BEGIN

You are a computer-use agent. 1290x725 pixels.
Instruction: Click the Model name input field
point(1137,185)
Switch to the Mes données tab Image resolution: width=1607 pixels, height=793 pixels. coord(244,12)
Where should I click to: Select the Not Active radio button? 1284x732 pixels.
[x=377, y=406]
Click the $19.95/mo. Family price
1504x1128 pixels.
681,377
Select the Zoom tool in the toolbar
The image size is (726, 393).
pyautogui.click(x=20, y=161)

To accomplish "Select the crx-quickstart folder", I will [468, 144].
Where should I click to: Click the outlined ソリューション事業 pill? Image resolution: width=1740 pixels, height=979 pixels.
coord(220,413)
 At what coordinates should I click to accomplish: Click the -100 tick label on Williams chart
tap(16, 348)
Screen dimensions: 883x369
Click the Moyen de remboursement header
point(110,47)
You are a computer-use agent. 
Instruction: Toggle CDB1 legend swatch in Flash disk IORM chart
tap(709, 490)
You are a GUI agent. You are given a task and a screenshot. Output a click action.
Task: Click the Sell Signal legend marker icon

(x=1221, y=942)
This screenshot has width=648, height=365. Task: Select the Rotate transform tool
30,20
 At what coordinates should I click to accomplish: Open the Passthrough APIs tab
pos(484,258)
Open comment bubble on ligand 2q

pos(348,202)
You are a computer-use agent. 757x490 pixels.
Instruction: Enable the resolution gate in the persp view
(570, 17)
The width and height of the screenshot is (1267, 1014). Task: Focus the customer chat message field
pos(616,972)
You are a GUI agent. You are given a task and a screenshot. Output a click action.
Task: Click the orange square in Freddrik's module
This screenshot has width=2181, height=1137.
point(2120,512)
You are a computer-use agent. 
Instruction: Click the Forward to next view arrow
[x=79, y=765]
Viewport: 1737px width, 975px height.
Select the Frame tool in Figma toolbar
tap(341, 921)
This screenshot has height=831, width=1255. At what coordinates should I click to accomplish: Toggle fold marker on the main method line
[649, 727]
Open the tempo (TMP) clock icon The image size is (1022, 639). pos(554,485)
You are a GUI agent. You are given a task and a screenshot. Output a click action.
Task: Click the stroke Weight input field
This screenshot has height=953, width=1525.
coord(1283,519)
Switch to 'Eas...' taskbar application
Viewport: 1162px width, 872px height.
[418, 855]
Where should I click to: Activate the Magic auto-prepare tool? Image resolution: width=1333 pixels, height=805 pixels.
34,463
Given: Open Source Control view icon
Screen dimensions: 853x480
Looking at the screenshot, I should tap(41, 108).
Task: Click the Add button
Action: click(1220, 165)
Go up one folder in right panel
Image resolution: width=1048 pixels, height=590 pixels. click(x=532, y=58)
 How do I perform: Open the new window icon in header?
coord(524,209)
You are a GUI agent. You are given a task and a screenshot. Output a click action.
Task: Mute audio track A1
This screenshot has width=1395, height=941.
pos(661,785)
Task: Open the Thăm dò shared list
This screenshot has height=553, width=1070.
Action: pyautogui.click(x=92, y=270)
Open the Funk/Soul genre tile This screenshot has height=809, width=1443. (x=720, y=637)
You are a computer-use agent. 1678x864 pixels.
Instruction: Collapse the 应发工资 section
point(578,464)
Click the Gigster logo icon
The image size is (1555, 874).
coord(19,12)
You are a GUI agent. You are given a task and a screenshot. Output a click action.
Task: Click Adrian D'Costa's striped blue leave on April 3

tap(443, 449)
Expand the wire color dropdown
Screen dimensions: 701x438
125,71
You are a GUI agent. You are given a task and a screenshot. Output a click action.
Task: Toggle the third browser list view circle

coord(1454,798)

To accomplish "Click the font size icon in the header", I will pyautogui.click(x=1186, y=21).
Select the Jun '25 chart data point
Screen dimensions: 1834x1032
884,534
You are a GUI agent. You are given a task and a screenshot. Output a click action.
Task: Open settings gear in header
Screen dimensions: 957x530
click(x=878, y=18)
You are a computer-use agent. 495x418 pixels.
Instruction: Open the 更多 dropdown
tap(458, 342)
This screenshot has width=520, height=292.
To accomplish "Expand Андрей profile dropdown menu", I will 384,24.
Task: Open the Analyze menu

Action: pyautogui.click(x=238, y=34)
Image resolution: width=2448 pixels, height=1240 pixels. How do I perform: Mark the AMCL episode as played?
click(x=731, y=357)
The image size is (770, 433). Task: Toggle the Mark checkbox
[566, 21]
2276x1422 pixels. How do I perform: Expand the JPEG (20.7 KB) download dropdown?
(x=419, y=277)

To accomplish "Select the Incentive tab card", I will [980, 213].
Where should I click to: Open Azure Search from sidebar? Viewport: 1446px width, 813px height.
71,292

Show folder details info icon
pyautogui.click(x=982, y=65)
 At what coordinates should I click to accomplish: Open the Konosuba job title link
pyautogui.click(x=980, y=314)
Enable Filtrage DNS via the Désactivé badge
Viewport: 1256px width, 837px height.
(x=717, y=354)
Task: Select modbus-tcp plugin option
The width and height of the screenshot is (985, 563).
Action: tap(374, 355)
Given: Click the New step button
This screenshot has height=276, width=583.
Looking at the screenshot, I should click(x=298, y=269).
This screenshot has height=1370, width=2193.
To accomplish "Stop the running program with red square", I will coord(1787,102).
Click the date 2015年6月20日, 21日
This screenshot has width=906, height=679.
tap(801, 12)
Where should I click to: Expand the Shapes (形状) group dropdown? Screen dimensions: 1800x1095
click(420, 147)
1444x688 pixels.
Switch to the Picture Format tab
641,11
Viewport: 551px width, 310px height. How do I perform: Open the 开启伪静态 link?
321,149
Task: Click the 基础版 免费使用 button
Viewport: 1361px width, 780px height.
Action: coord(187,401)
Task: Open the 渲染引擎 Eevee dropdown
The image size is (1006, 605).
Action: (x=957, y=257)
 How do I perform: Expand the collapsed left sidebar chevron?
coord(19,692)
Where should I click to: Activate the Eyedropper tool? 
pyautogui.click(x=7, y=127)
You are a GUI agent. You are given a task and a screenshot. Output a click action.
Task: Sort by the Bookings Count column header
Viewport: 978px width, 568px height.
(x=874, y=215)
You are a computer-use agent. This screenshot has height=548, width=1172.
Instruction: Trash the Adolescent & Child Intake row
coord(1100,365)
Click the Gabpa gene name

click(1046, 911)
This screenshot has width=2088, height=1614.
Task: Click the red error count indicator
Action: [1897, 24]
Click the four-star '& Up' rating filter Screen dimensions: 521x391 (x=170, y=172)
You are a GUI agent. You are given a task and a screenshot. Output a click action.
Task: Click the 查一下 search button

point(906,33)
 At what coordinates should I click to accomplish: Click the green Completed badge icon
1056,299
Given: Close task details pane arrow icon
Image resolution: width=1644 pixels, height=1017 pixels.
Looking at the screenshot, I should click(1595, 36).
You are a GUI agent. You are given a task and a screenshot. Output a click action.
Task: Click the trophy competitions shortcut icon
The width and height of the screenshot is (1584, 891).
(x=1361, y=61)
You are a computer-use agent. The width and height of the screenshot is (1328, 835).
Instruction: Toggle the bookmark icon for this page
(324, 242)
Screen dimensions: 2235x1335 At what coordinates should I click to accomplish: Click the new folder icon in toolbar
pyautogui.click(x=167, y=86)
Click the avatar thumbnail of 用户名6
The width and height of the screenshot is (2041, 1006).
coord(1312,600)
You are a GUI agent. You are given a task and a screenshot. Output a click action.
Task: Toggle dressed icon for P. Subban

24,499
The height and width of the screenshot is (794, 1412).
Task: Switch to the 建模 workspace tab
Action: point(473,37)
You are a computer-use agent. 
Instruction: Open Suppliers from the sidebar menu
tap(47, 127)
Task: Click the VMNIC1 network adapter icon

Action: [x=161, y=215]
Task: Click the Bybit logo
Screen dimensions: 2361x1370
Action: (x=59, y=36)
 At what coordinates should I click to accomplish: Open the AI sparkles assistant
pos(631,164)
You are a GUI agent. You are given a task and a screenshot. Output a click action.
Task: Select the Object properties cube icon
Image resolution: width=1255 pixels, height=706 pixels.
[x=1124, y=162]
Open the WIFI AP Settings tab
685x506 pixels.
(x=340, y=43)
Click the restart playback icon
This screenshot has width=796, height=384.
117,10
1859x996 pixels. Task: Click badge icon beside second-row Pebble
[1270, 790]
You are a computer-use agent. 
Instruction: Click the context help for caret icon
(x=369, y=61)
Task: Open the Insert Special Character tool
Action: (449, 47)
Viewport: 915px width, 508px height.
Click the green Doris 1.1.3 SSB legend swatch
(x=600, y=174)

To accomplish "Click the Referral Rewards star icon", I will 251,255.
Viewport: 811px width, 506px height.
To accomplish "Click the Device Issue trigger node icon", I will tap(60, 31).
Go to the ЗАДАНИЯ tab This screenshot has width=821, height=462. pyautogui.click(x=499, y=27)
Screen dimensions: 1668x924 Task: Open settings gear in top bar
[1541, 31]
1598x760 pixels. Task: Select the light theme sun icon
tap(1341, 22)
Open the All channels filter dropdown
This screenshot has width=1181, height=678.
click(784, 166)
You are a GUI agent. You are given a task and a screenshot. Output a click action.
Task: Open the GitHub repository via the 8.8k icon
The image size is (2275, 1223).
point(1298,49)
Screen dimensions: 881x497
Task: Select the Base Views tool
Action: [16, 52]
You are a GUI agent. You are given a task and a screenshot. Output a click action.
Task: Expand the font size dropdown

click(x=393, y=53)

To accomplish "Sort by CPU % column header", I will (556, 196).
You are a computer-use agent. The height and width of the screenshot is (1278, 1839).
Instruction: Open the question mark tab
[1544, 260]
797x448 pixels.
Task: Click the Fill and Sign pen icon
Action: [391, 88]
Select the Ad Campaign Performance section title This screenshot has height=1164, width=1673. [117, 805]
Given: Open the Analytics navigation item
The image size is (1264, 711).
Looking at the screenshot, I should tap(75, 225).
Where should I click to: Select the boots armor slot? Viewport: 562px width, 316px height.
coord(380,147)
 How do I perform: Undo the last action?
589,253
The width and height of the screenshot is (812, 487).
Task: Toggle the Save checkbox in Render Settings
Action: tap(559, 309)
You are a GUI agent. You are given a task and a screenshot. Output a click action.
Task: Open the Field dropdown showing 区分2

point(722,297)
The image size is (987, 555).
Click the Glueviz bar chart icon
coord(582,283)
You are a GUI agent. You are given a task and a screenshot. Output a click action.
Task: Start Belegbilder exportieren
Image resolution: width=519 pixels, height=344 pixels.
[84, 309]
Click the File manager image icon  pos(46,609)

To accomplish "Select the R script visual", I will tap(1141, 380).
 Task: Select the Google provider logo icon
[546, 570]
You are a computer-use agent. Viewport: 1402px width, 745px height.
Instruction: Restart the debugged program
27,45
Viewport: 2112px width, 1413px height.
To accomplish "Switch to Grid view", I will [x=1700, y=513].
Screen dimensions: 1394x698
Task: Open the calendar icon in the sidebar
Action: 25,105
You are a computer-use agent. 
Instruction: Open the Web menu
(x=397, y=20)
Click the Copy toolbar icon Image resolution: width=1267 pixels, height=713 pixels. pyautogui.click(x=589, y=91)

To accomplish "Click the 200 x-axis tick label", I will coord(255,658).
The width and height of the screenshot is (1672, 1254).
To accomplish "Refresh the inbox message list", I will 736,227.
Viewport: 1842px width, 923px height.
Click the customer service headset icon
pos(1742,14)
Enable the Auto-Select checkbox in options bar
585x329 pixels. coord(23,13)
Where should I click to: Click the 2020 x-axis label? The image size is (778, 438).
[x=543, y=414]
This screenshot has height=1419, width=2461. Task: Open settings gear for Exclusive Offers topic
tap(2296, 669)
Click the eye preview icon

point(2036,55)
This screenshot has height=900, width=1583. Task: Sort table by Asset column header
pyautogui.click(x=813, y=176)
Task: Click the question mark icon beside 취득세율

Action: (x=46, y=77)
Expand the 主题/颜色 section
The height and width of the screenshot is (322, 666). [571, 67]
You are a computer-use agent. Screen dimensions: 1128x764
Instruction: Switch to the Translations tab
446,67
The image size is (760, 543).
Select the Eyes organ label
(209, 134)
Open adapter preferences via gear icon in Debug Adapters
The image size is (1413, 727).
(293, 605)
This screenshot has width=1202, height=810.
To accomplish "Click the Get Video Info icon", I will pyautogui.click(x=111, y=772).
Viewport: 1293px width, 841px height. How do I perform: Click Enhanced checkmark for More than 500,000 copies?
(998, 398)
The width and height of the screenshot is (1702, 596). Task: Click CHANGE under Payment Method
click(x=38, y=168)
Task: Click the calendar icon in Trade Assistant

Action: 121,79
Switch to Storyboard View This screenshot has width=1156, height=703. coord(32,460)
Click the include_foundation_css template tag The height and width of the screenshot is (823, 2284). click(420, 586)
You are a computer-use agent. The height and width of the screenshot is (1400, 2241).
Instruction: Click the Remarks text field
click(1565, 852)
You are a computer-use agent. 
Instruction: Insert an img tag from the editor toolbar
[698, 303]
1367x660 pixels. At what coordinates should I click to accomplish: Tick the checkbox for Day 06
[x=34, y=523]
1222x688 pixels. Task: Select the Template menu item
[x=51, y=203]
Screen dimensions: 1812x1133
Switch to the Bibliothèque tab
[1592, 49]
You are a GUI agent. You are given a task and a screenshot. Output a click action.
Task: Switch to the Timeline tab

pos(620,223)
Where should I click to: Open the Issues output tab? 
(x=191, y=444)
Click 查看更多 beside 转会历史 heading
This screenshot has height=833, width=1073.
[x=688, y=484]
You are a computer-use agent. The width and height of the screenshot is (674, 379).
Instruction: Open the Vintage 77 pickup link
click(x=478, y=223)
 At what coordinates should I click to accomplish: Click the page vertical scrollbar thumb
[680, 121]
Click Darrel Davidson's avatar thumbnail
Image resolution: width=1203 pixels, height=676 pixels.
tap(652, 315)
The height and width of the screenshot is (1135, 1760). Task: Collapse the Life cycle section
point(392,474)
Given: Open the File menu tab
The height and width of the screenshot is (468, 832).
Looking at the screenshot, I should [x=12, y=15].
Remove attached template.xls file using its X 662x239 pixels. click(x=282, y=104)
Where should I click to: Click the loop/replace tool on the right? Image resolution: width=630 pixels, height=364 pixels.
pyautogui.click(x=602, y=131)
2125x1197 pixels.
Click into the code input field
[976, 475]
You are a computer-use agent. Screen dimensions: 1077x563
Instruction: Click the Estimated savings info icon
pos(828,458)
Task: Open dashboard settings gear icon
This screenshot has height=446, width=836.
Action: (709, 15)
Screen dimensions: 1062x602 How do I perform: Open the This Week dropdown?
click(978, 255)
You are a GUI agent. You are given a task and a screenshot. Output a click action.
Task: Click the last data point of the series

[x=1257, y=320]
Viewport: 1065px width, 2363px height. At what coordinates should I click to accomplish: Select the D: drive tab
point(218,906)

END

Using the data above, print exactly the lines from the line that contains "Click the customer service headset icon" through the line that contains "Switch to Storyboard", with both included.

Click the customer service headset icon
pos(1742,14)
Enable the Auto-Select checkbox in options bar
585x329 pixels. coord(23,13)
Where should I click to: Click the 2020 x-axis label? The image size is (778, 438).
[x=543, y=414]
This screenshot has height=1419, width=2461. Task: Open settings gear for Exclusive Offers topic
tap(2296, 669)
Click the eye preview icon

point(2036,55)
This screenshot has height=900, width=1583. Task: Sort table by Asset column header
pyautogui.click(x=813, y=176)
Task: Click the question mark icon beside 취득세율

Action: (x=46, y=77)
Expand the 主题/颜色 section
The height and width of the screenshot is (322, 666). [571, 67]
You are a computer-use agent. Screen dimensions: 1128x764
Instruction: Switch to the Translations tab
446,67
The image size is (760, 543).
Select the Eyes organ label
(209, 134)
Open adapter preferences via gear icon in Debug Adapters
The image size is (1413, 727).
(293, 605)
This screenshot has width=1202, height=810.
To accomplish "Click the Get Video Info icon", I will pyautogui.click(x=111, y=772).
Viewport: 1293px width, 841px height. How do I perform: Click Enhanced checkmark for More than 500,000 copies?
(998, 398)
The width and height of the screenshot is (1702, 596). Task: Click CHANGE under Payment Method
click(x=38, y=168)
Task: Click the calendar icon in Trade Assistant

Action: 121,79
Switch to Storyboard View This screenshot has width=1156, height=703. coord(32,460)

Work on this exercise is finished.